| Material supplied |
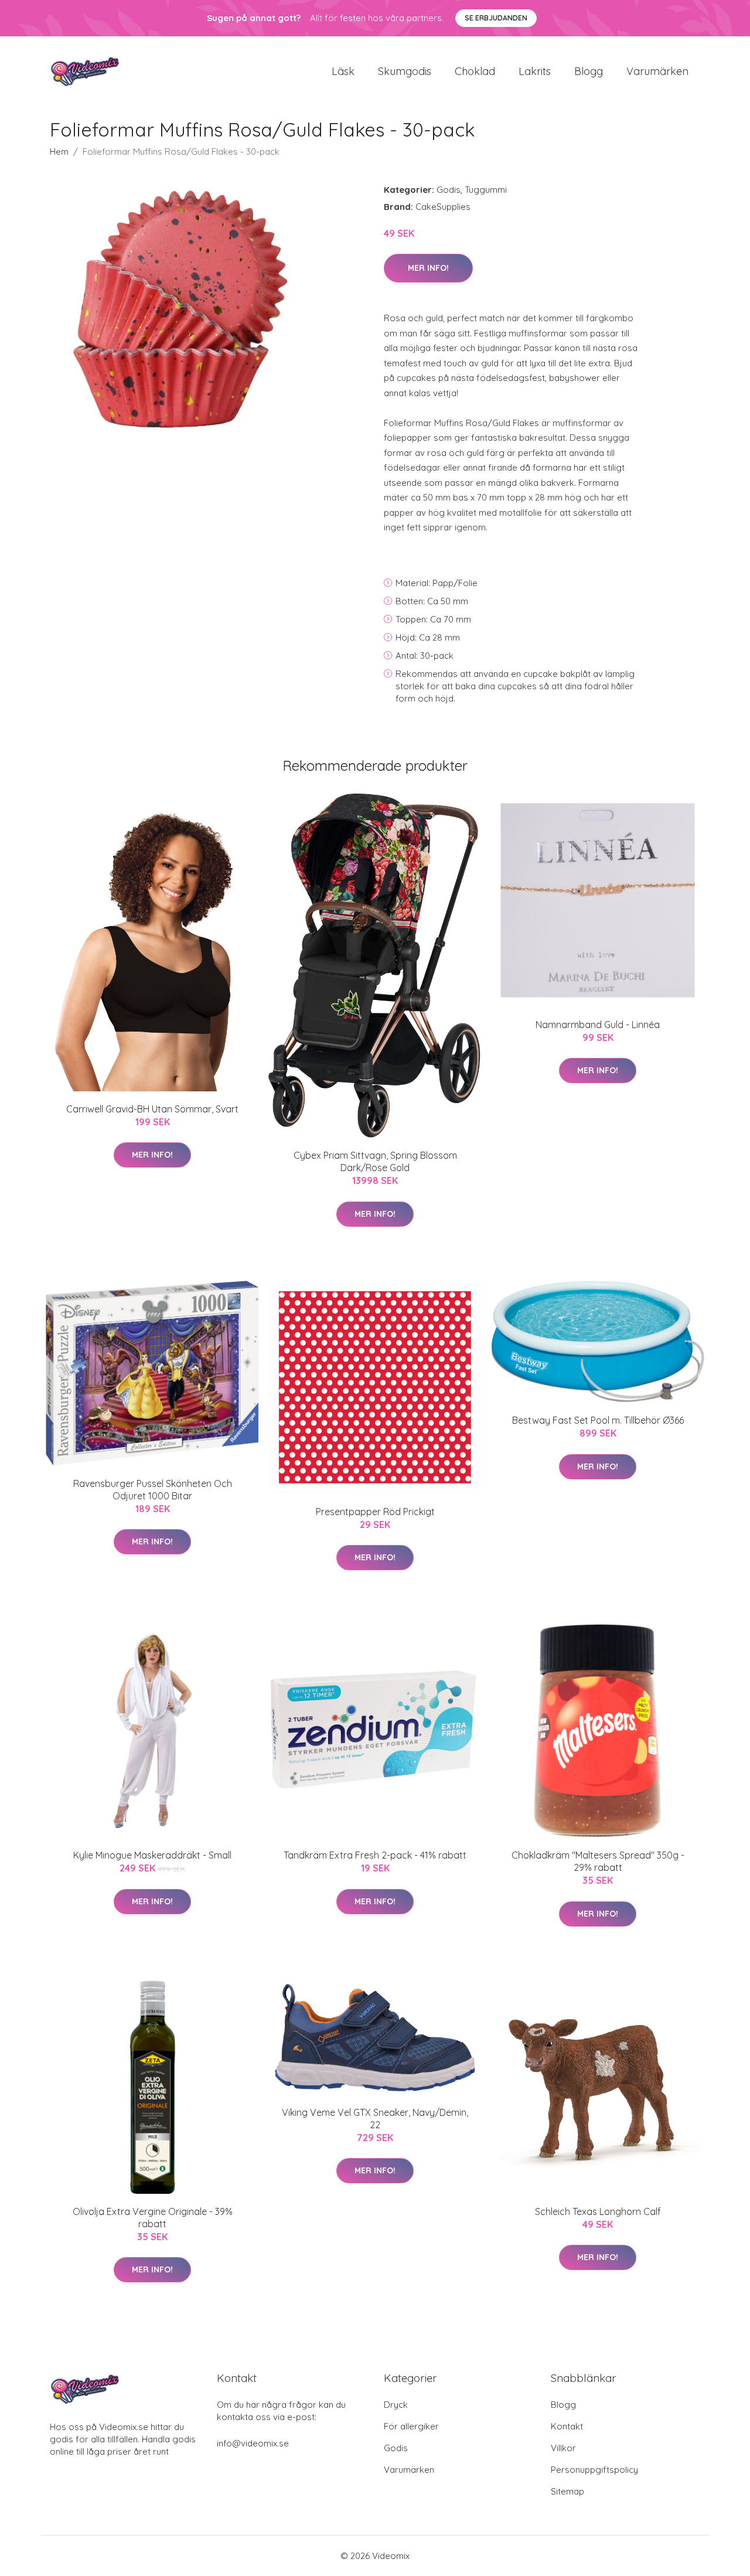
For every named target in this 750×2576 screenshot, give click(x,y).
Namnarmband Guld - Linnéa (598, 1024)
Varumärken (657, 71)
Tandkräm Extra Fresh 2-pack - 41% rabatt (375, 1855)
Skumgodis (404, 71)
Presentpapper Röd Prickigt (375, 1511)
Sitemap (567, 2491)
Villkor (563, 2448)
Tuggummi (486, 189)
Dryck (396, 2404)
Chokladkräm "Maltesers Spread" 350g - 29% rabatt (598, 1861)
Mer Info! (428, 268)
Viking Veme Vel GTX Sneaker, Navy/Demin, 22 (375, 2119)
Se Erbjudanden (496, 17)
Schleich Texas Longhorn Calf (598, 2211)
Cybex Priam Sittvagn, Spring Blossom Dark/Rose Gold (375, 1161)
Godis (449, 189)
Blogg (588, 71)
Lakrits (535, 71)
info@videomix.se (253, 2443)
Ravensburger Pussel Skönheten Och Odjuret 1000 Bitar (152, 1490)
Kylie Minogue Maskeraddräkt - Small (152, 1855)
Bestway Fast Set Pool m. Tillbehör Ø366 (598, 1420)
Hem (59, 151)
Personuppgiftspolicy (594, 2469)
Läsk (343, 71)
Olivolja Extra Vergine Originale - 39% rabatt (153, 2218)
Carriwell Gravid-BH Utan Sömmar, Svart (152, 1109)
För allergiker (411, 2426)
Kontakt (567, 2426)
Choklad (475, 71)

| Aim of the task |
Your reply should consist solely of the lines above, from the opening line through the line with "Viking Veme Vel", reproduced exactly and without pictures.

| Finished exercise |
For every named target in this 750×2576 screenshot, give click(x,y).
Namnarmband Guld - Linnéa (598, 1024)
Varumärken (657, 71)
Tandkräm Extra Fresh 2-pack - 41% rabatt (375, 1855)
Skumgodis (404, 71)
Presentpapper Röd Prickigt (375, 1511)
Sitemap (567, 2491)
Villkor (563, 2448)
Tuggummi (486, 189)
Dryck (396, 2404)
Chokladkräm "Maltesers Spread" 350g - 29% rabatt (598, 1861)
Mer Info! (428, 268)
Viking Veme Vel GTX Sneaker, Navy/Demin, 22 (375, 2119)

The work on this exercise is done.